I already know how to get the different outputs for all the trials that I establish in the design as testing set, but not in an specific way (trial by trial)

Since a trial is either correct or incorrect, ranking the accuracies will give you only 1 and 0, so the information may be less useful for you. I think you might be looking for the decision values, they provide a distance from the separating hyperplane. Values > 0 are one class, and value < 0 the other. Note that this is a different function for each different classifier, i.e. if classifiers are based on vastly different data, then the absolute values are not comparable. If you want a probability, you can add -b to the training and testing parameters, this will convert the decision values to probabilities.

In TDT, you want to use cfg.results.output = 'decision_values';
(see help decoding_transform_results for all available options)

I think average probabilities are perhaps not ideal, but you could multiply them and take the log to get a useful numeric range. But you can get the mean signed decision value (i.e. for a given label the mean distance to the hyperplane). This is quite a useful measure and sounds like what you are looking for. This is cfg.results.output = 'signed_decision_values';

If you want to do more advanced things that are not implemented, check HOWTOEXTEND.txt. You can easily generate your own transres_ function that can take the decision values or predicted labels or true labels and does all sorts of manipulations.

@Martin Hi Martin, I’m confused that if the decision value of TDT results output and distance to the hyperplane mentioned in some articles (such as: Qiao et al., (2017). Dynamic trial-by-trial recoding of task-set representations in the frontoparietal cortex mediates behavioral flexibility. The Journal of Neuroence, 37(45).) are the same concept?

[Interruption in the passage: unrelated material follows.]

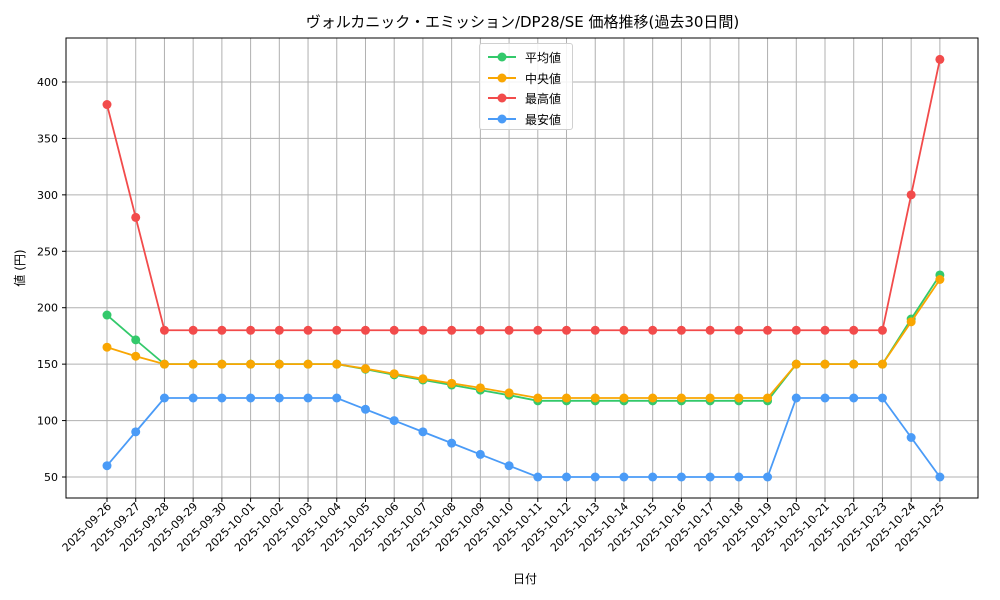 The image size is (1000, 600). What do you see at coordinates (544, 58) in the screenshot?
I see `legend-label: 平均値` at bounding box center [544, 58].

The decision value goes from -inf to inf. Think of the datapoints being projected onto the weight vector that lies orthogonal to the separating hyperplane. This way, points will just lie on one axis that goes from -inf through the separating hyperplane at 0 to plus inf. Points that are closer to (i.e. with smaller distances from) the separating hyperplane will reflect less clear cut decision values and will be smaller in absolute numbers. The distance to the hyperplane goes from inf through 0 to inf since distances must always be positive. In other words, distance = |dv|

While decision values reflect a larger distance from the separating hyperplane, larger distances need not reflect more evidence in favor of one (even when the classifier tells you so). Of course, it depends on the nature of the measured distributions.